The Criterion Collection will be releasing Kiss Me Deadly on DVD and Blu-ray on Tuesday. Made in 1955 by director Robert Aldrich (What Ever Happened To Baby Jane?, The Dirty Dozen), this is the classic nihilistic film noir. Ralph Meeker is Mickey Spillane’s Mike Hammer and plays him as a violent bully in this loose adaptation Spillane’s novel.
This wasn’t the first Mike Hammer film. I, the Jury was made in 1953 and in 3-D. And Spillane himself later played Mike Hammer in 1963’s The Girl Hunters. Neither film holds a candle to this one.

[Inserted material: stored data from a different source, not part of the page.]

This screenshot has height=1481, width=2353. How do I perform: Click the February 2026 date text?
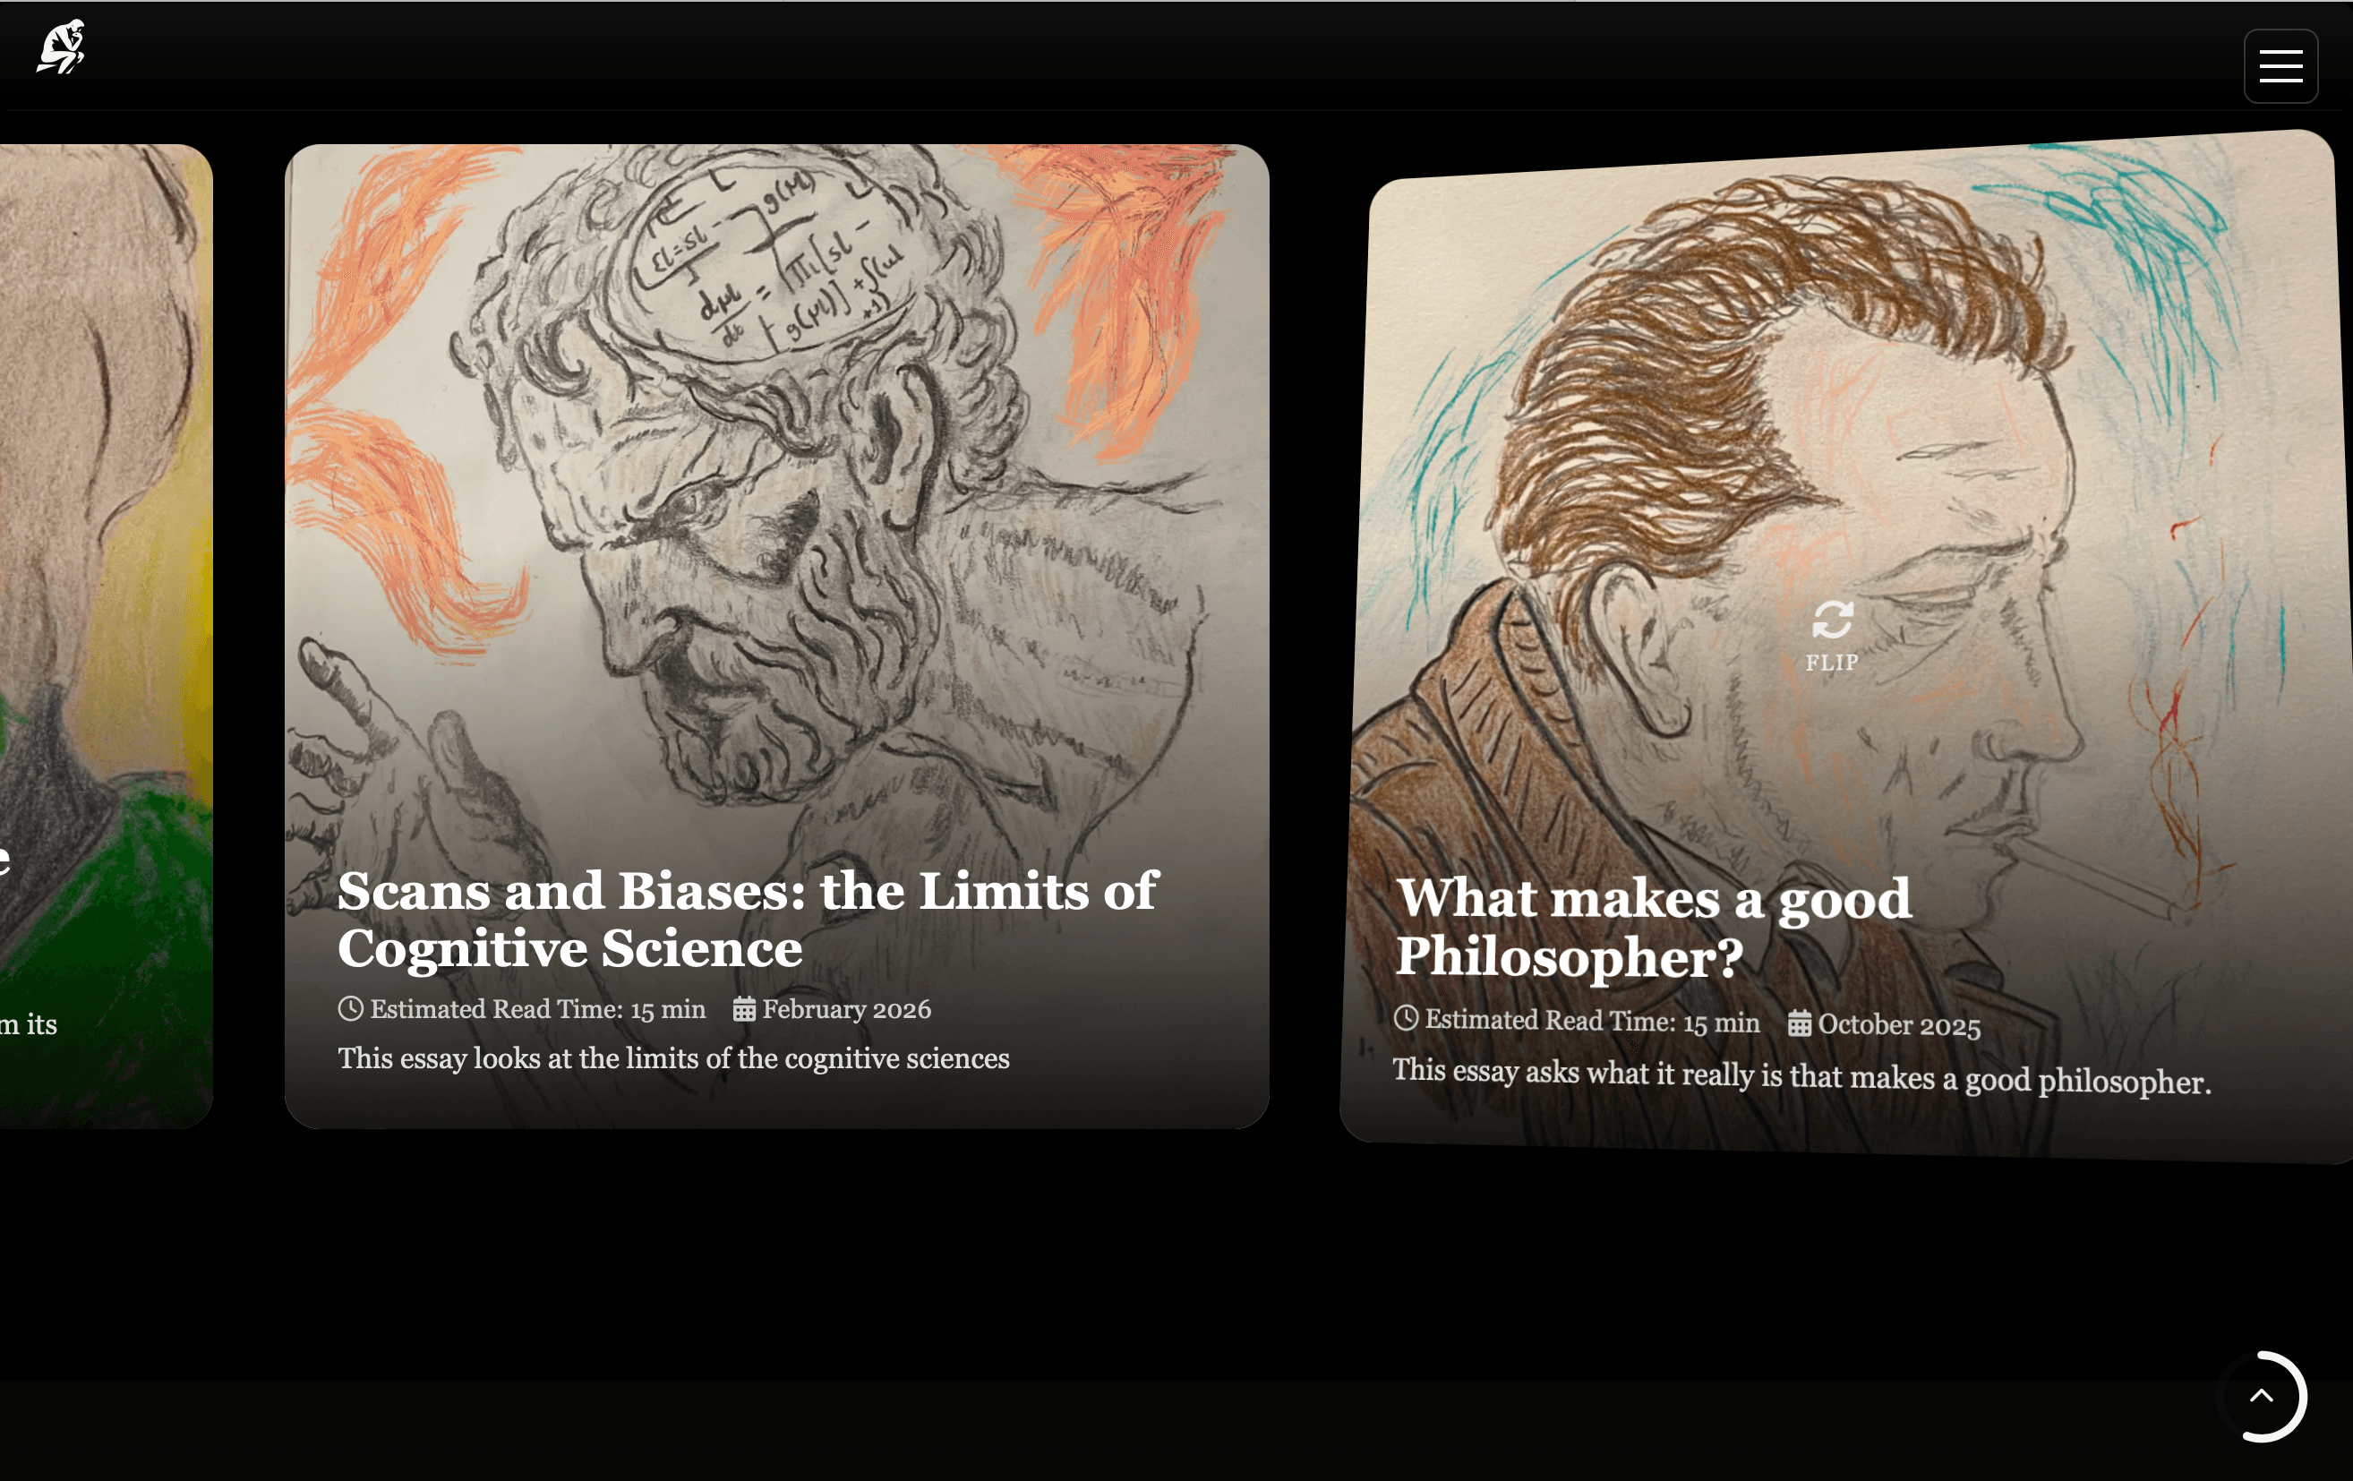coord(846,1009)
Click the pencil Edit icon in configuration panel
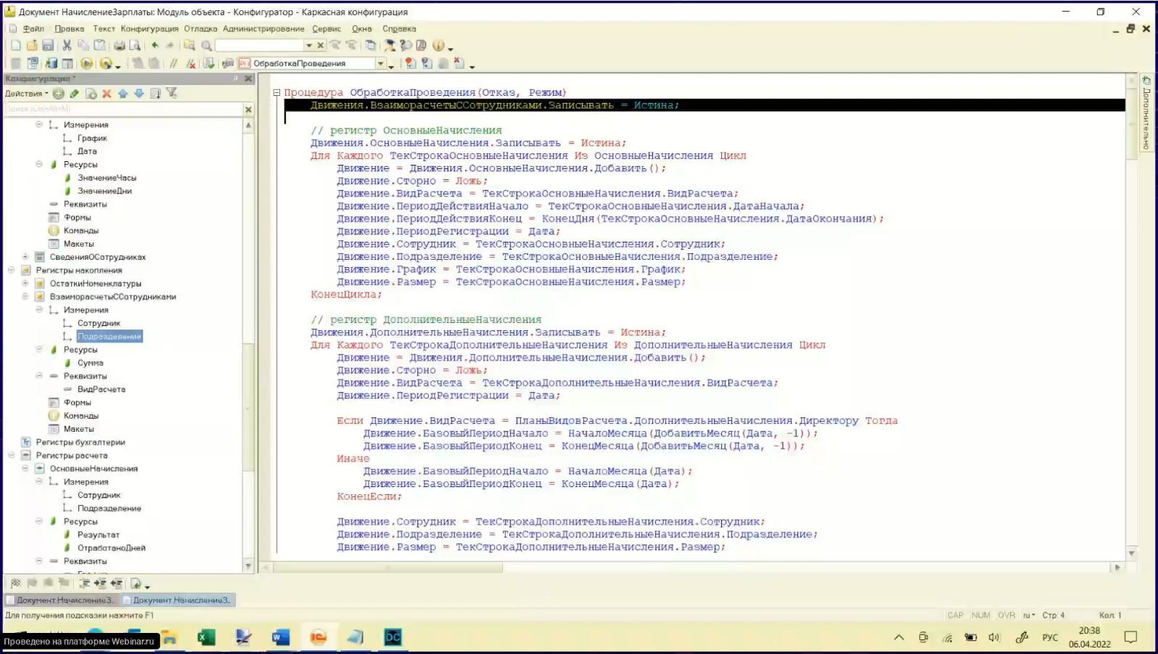 [x=74, y=94]
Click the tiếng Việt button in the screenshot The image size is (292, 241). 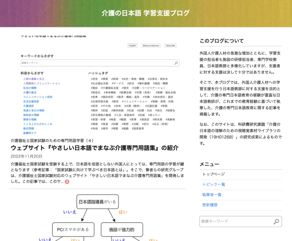pos(170,46)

Due to the Production Code Administration’s strict rules most of the original novel’s plot involving drugs couldn’t be used. So a spy plot involving atomic secrets was introduced. Screenwriter A.I. Bezzerides said of the screenplay. “I wrote it fast because I had contempt for it … I tell you Spillane didn’t like what I did with his book. I ran into him at a restaurant and, boy, he didn’t like me….People ask me about the hidden meanings in the script, about the A-bomb, about McCarthyism, what does the poetry mean, and so on. And I can only say that I didn’t think about it when I wrote it . . . I was having fun with it. I wanted to make every scene, every character, interesting. A girl comes up to Ralph Meeker, I make her a nympho. She grabs him and kisses him the first time she sees him. She says, “You don’t taste like anybody I know.” I’m a big car nut, so I put in all that stuff with the cars and the mechanic. I was an engineer, and I gave the detective the first phone answering machine in that picture. I was having fun.”
It took several drafts of the screenplay before the PCA approved the script along with a warning to be careful “in the depiction of brutality and sex.” Figuring that with the PCA’s approval there wouldn’t be anymore problems for the film it was then that the Legion of Decency condemned and then allowed the film to pass although they stated that “This film tends to glorify taking the law into one’s own hand. Moreover, it contains excessive brutality and suggestiveness in costume, dialogue and situations.”
Further trouble arose when CBS refused to air trailers for the film because CBS-TV censor Ed Nathan felt the film had “no purpose except to incite sadism and bestiality in human beings.”
Despite all the complaints this film stand as a brilliant example of film noir.